Translating “ท่าฤาษีดัดตน” (which literally would mean something like “The Contortionist Postures of the Hermit” and phonetically sounds like “Reu-Si Datton” ) results into:
— Rusie Dutton
— Rusie Datton
— Rusie Dat-ton
— Lusie Dutton
— Lusie Datton
— Rusie Dotton
— Reusi Da Ton
— Reusi Dat Ton
— Rue-Si Dat Ton
— Rue-Si Datton
— Reusi Datton
— Ruesri Dat Ton
— Ruesri Datton
— Rue Sri Dut Ton
— Rusri Datton
— Ru Si Datton
— Rue See Dat Ton
— Rue See Dut Ton
— Rue See Dad Ton
— Rasi Daton
— Rasueri Dat Ton
— Lucy Dutton
Moreover, in the West some describe Reu-Si Datton as Thai Yoga, Thai Rishi Yoga, Thai Monk Stretching or Thai Ascetic Self-Stretching, thereby further complicating the matter.
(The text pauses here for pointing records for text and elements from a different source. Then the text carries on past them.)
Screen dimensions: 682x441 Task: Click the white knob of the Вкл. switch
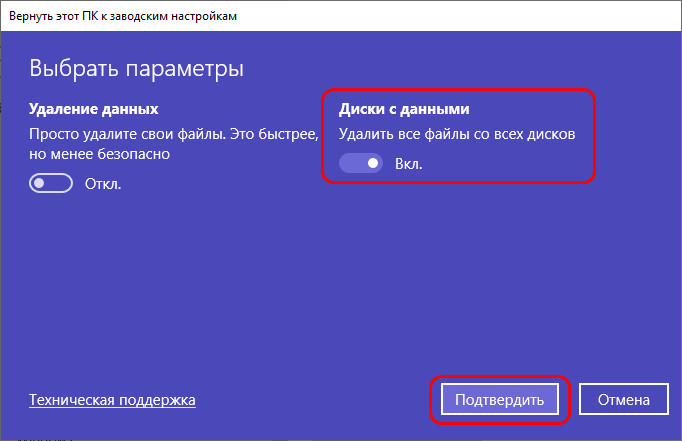pos(372,163)
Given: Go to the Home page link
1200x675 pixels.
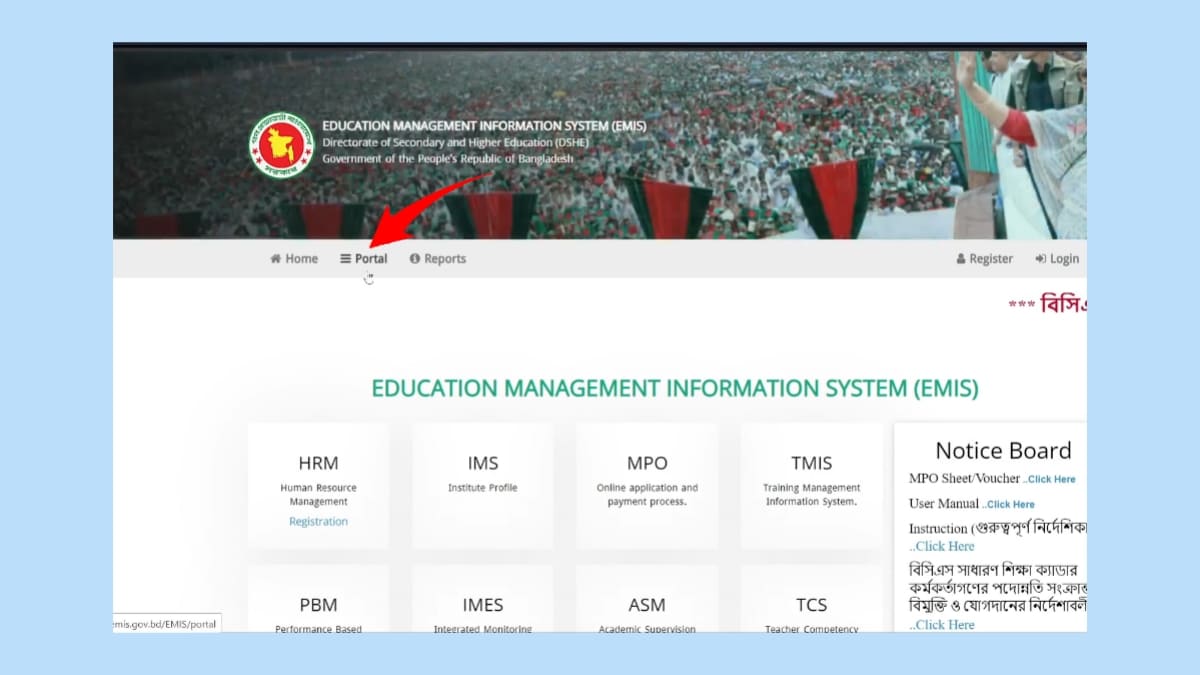Looking at the screenshot, I should coord(301,259).
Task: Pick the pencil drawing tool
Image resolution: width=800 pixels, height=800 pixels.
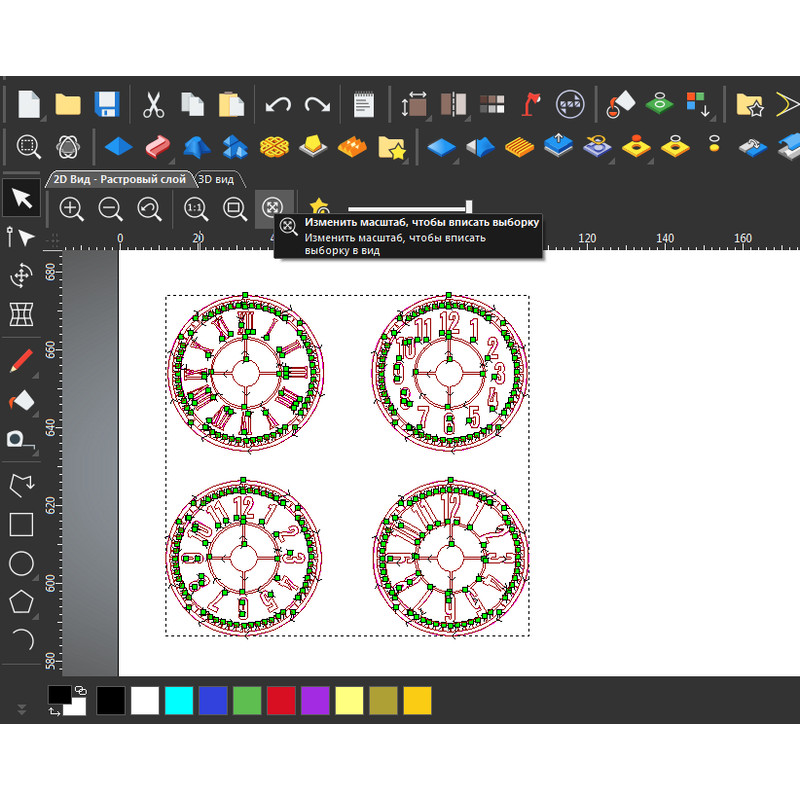Action: 22,361
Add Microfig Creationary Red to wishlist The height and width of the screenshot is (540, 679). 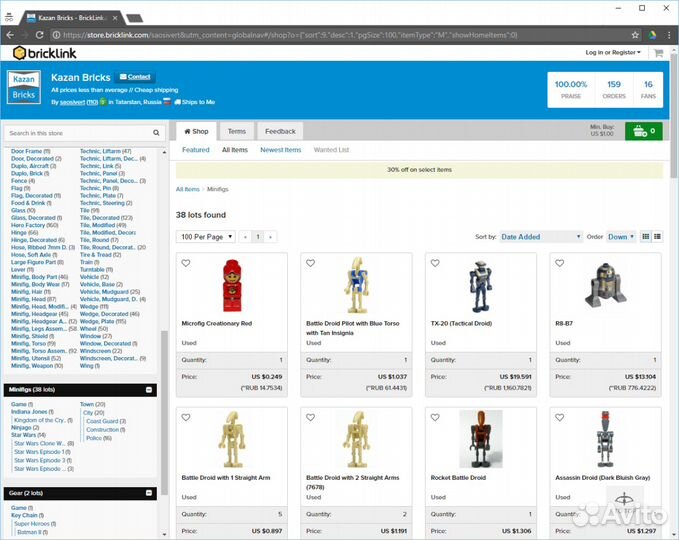(186, 263)
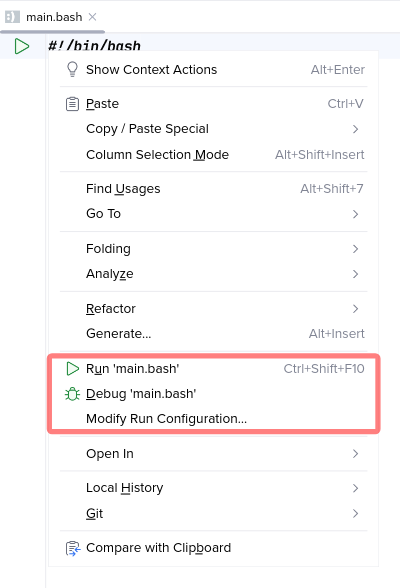Close the main.bash tab
Viewport: 400px width, 588px height.
coord(92,17)
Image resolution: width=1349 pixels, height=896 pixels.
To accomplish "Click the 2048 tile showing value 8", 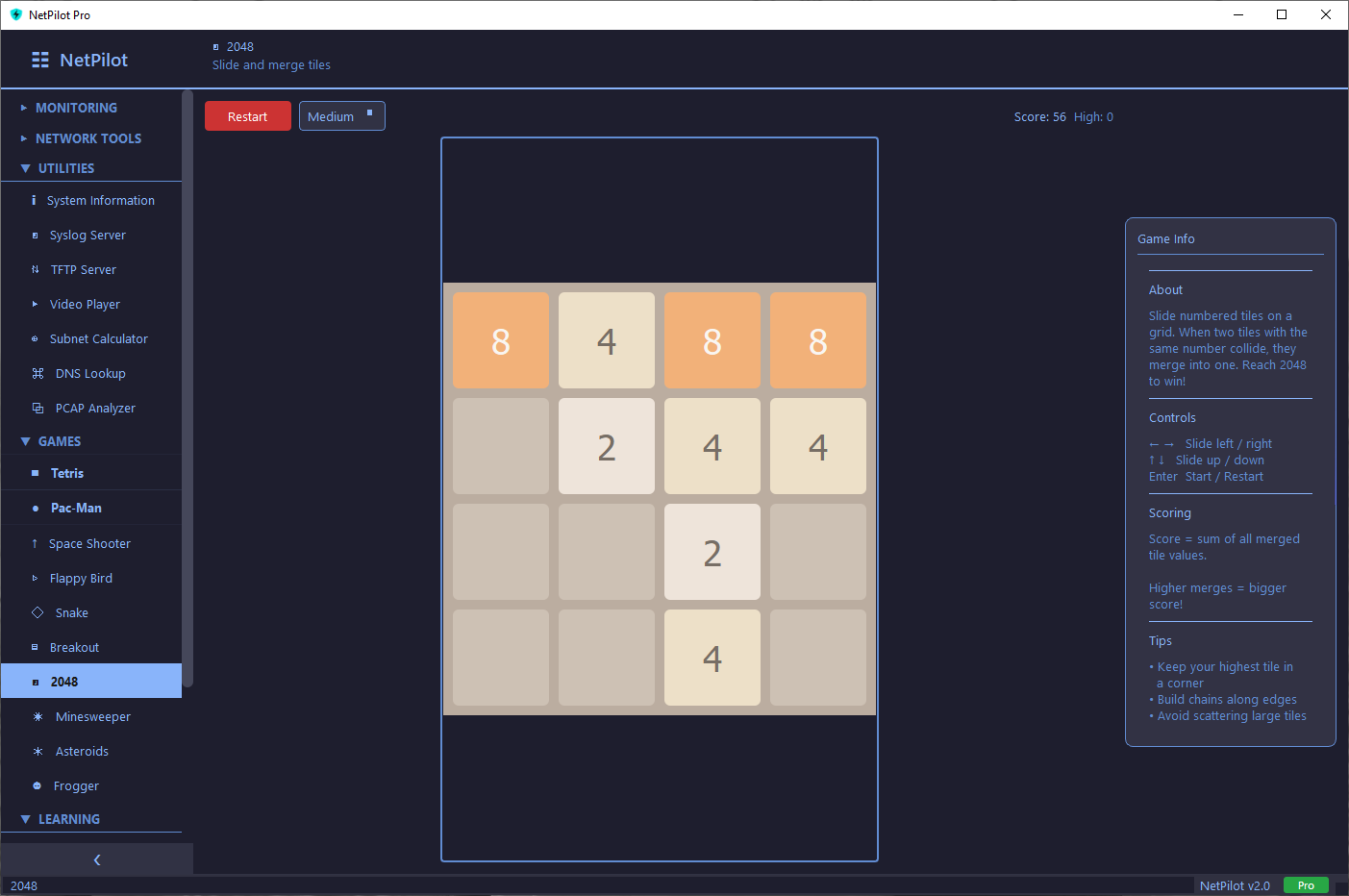I will 500,339.
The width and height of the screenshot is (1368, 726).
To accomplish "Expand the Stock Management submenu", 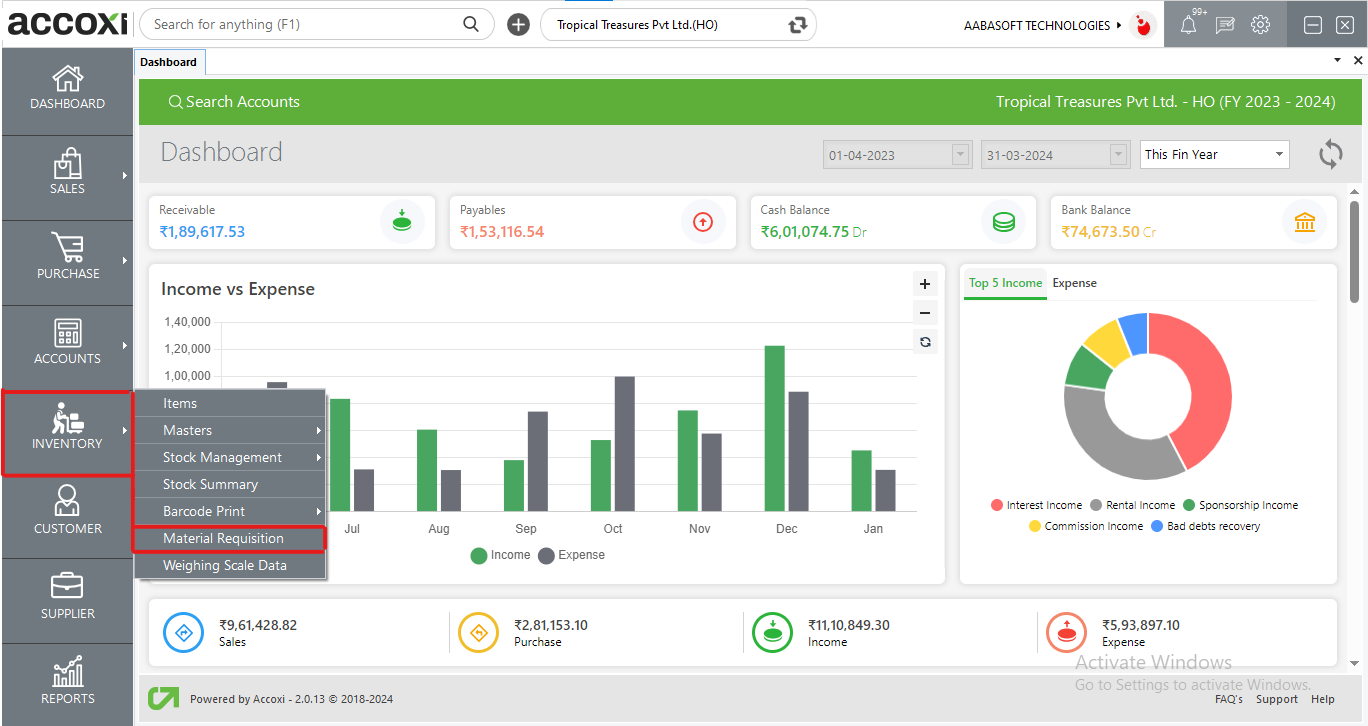I will [x=230, y=457].
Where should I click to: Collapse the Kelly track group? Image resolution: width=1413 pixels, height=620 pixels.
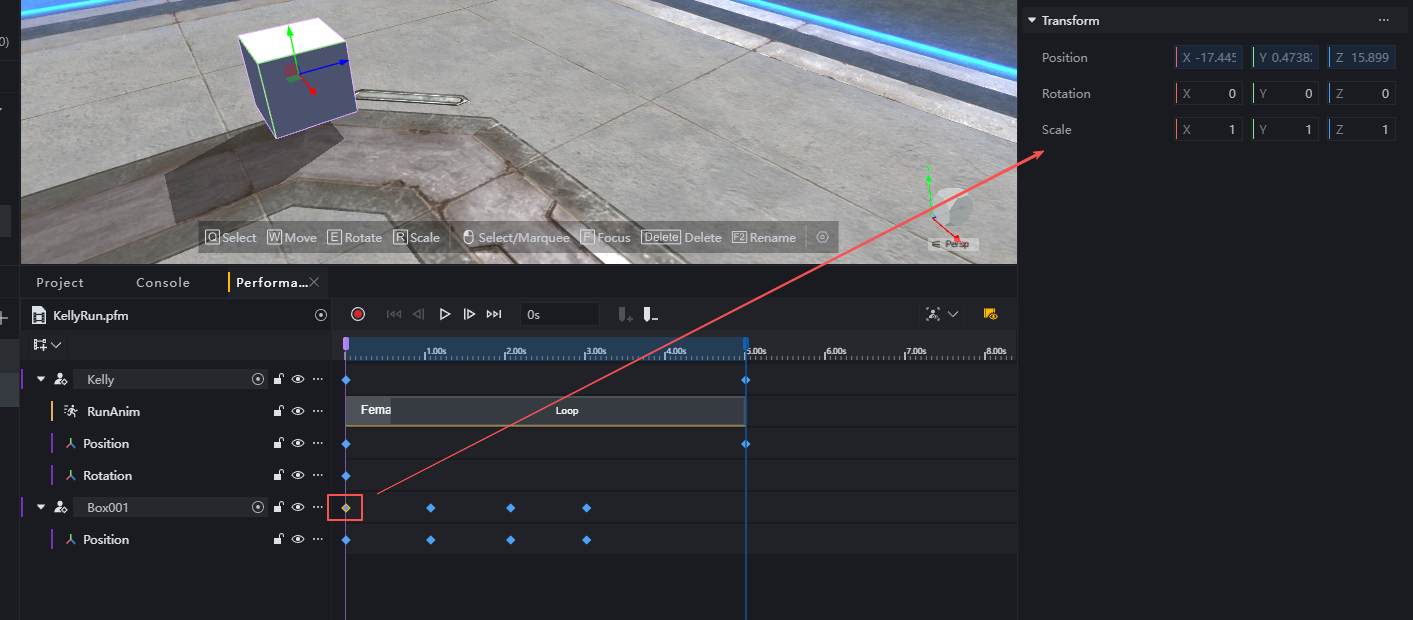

However, when we’ve finally found a school or teacher, another problem arises: there are very different styles of (doing) Reu-Si Datton, which is further differentiated by sharing 15, 18, 80, 127 or even more postures and exercises in various time-spans.
Also, most of the Reu-Si Datton teaching is done in a “classes way” (like for instance taking a Hatha Yoga class). There are in fact just a very small amount of real courses and most of them hardly take more then 1 or 2 days. Schools and teachers offering an extensive, in-depth course in Reu-Si Datton are still the big exception.
But maybe it’s all for the best—in a way it keeps authentic Reu-Si Dat Ton relatively safe from commercializing into unrecognizable features. And that already is worth a lot nowadays—to say the least.